Bottleneck zones—areas of frequent congestion near high-demand SKUs—were reconfigured more effectively using quantum-inspired clustering.
Robotic forklifts exhibited smoother route transitions in simulations due to better sequencing of storage zones and travel loops.
Moreover, the research showed that even without direct access to fault-tolerant quantum hardware, quantum logic principles could still improve classical layout planning—what is now often referred to as “quantum-inspired optimization.”
Expert Commentary
Dr. Zachary McDonald, then a visiting fellow at the CDL’s quantum program, commented:
“Our focus wasn’t to run production problems on a quantum computer. It was to borrow from quantum mechanics and discrete mathematics to solve warehouse constraints more efficiently. In logistics, time is money—and 12% efficiency gains translate to millions.”
Maersk’s Chief Innovation Officer, Morten Engelstoft, added:
“Warehouse configuration has traditionally been a trial-and-error, labor-intensive process. Quantum-inspired planning offers a promising way to shortcut some of that iteration, especially in large hubs with tight turnover windows.”

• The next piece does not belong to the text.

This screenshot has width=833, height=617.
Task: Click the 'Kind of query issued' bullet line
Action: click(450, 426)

Rising Interest in Quantum for Physical Logistics
While most quantum activity in 2017 centered on cryptography or financial modeling, logistics companies like Maersk began probing physical facility optimization as a novel use case. A key driver was the maturity of digital twins and real-time sensor integration, which enabled high-fidelity simulation environments.

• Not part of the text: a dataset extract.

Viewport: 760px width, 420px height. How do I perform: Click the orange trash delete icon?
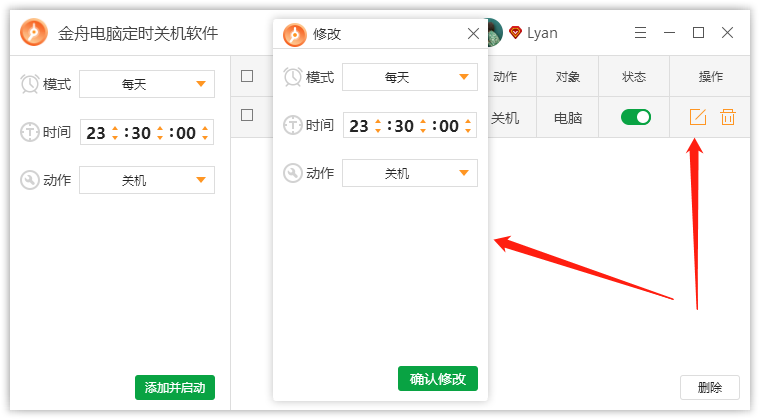point(728,117)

The team also studied future scenarios where real-time layout reconfiguration could occur in robotic fulfillment centers—adjusting picking zones dynamically during peak periods like Black Friday.
This aligns with broader trends that emerged later in the decade, including:
Quantum digital twins
Adaptive warehouse automation
Autonomous robot fleet coordination
The Role of the Creative Destruction Lab
The CDL has long positioned itself as a bridge between quantum research and industry application. In 2016, it launched the world’s first seed-stage quantum machine learning accelerator, in collaboration with Google, Rigetti, and D-Wave.
Maersk’s participation marked one of the CDL’s earliest successful crossovers into supply chain and logistics. The project also inspired follow-up studies with Canadian Tire and DB Schenker in 2018.
Later, CDL participants like Xanadu and Zapata Computing would build commercial platforms supporting logistics clients in similar hybrid classical-quantum use cases.
Quantum Logistics: Laying the Groundwork
While the 2017 project did not result in immediate commercial rollouts, it laid the groundwork for:
Future Maersk investments in hybrid warehouse control software
Wider adoption of quantum-inspired modeling across the logistics sector
Interest from national logistics research labs in Europe and North America
By 2020, Maersk had begun testing early gate-model quantum software from IBM on container loading problems, showing how this 2017 project helped build foundational expertise.
Conclusion
The March 2017 collaboration between Maersk and the University of Toronto’s Creative Destruction Lab marked a critical turning point in applying quantum-inspired algorithms to real-world logistics problems. Focused on warehouse layout—a cornerstone of efficient global supply chains—the study showcased tangible gains in simulated picker efficiency and layout optimization.
While not yet running on quantum hardware, the methodology proved that even inspiration from quantum principles could yield measurable operational benefits. In doing so, Maersk positioned itself as a logistics leader prepared for a post-classical future, while CDL continued to demonstrate the role of academia in commercial quantum innovation.